Training, for those that have never done it, is not just the simple act of presenting the training. It's creating the training and routing it for approval, insuring people are going to be present and possibly following up, and then sending out the documentation so all have a copy of what was being done.
At the end of the training, as people were dispersing, one of the attendees congratulated me and said "It's a thankless task, but someone has to do it."
The combination of these two things - trying to be relevant and funny when it's really more about me and the execution of seemingly "thankless" tasks made me realize that I have a deep and profound problem with pride - specifically, my own.
I am too often proud - too proud, in fact, to think that I should actually be living the life I am. I crave recognition - not necessarily for what I've done, but for who I am - and am willing to risk that which should not be gambled for it.
Why? Because maybe I consider what I do - throughout my life, not just my work - to be "beneath" me. In reading through my journals last night (I have records going back to 1989), what I found is a constant theme of being unhappy with whatever I was doing and the allocation of time - both to suggest that I think that I should be doing something "more important" with it.
But the reality I have to face - willingly or not - is that my own life is to be an exercise in humility.
Life is made up of a series of thankless tasks, with an occasional task which garners thanks mixed in. I have reversed the two in my mind, thinking that "thankful" tasks are the norm and the thankless ones should be few and far between and are to be endured.
My response? In the midst of a thankless task, I do what I can to generate the attention on myself - even if it requires mocking (I use the word advisedly) someone else or drawing attention to an uncomfortable fact to make myself look better.

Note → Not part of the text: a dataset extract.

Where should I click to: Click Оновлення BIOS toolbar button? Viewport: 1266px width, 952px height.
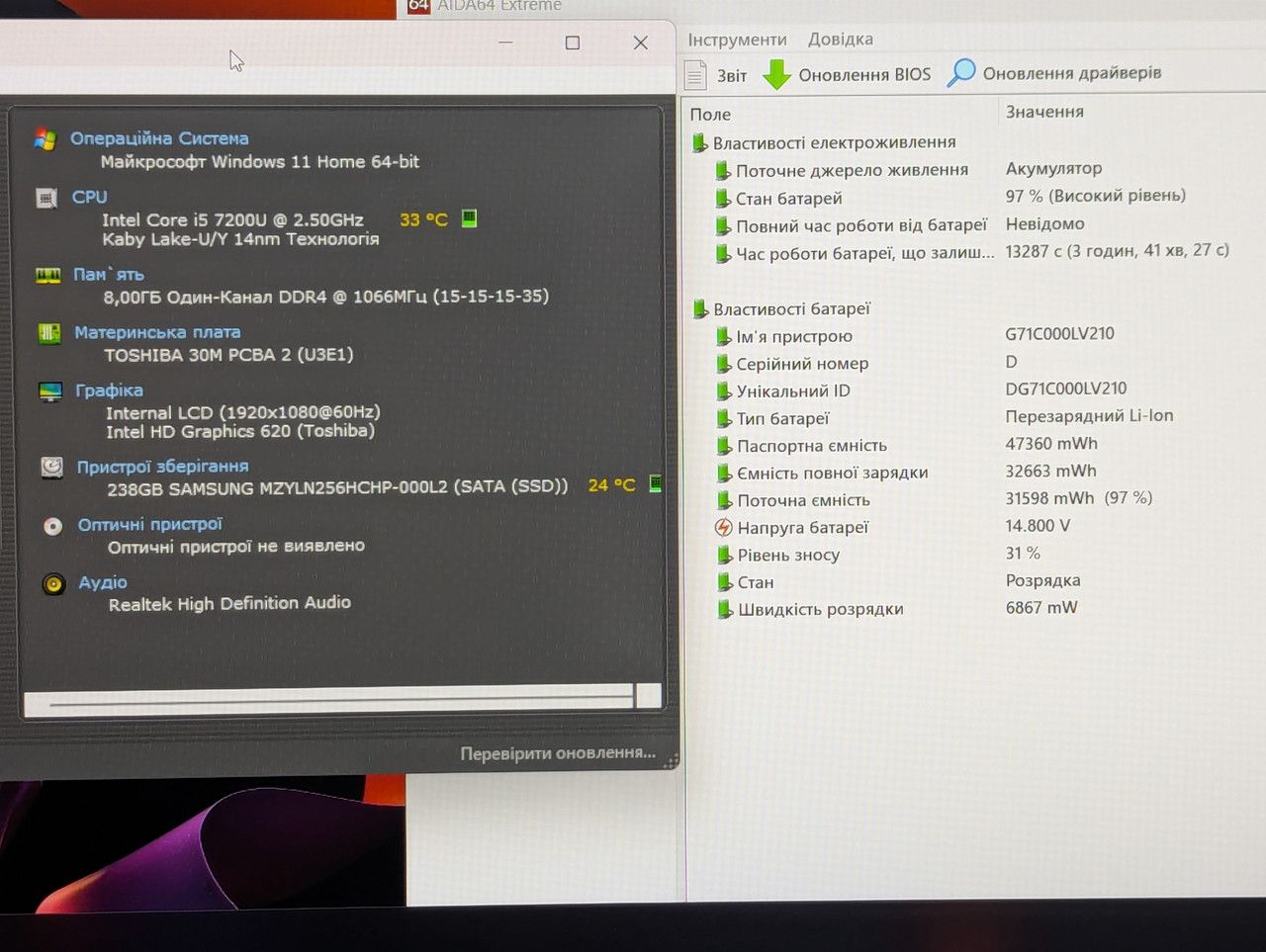click(x=848, y=74)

(It's odd that I physically shudder when I write this - the truth, when presented in the light of reality, can be a harsh thing).
In plain terms, I need to adjust my thinking.
To perform a thankless tasks - indeed perhaps have a life made up of those necessary but overlooked things - is no less honorable than to do a life of tasks which garner that thanks. The fact is that what I do for a line of work is essentially an entire book of these "thankless" events - things which have to be done and done well, but function beneath the consciousness of most employees. The same is true in my life, of course - most of what I do outside of work is necessary and needs to be done without the expectation of reward.
Maybe this is a lingering effect of my birthday last week - the sudden realization that life will probably never be as you dreamed or imagined it. But that is to look for an excuse for a behaviour which is clearly not acceptable (in Christian terms, it's sin).
Sometimes it is simply the fact that we must accept that which we have given to do and do it, acknowledging from the first that it simply is something that will never be recognized but that the fact that no recognition will accrue is no reason for us to not do the work - or to find other ways to put the focus on us.
It was never really about us in the first place.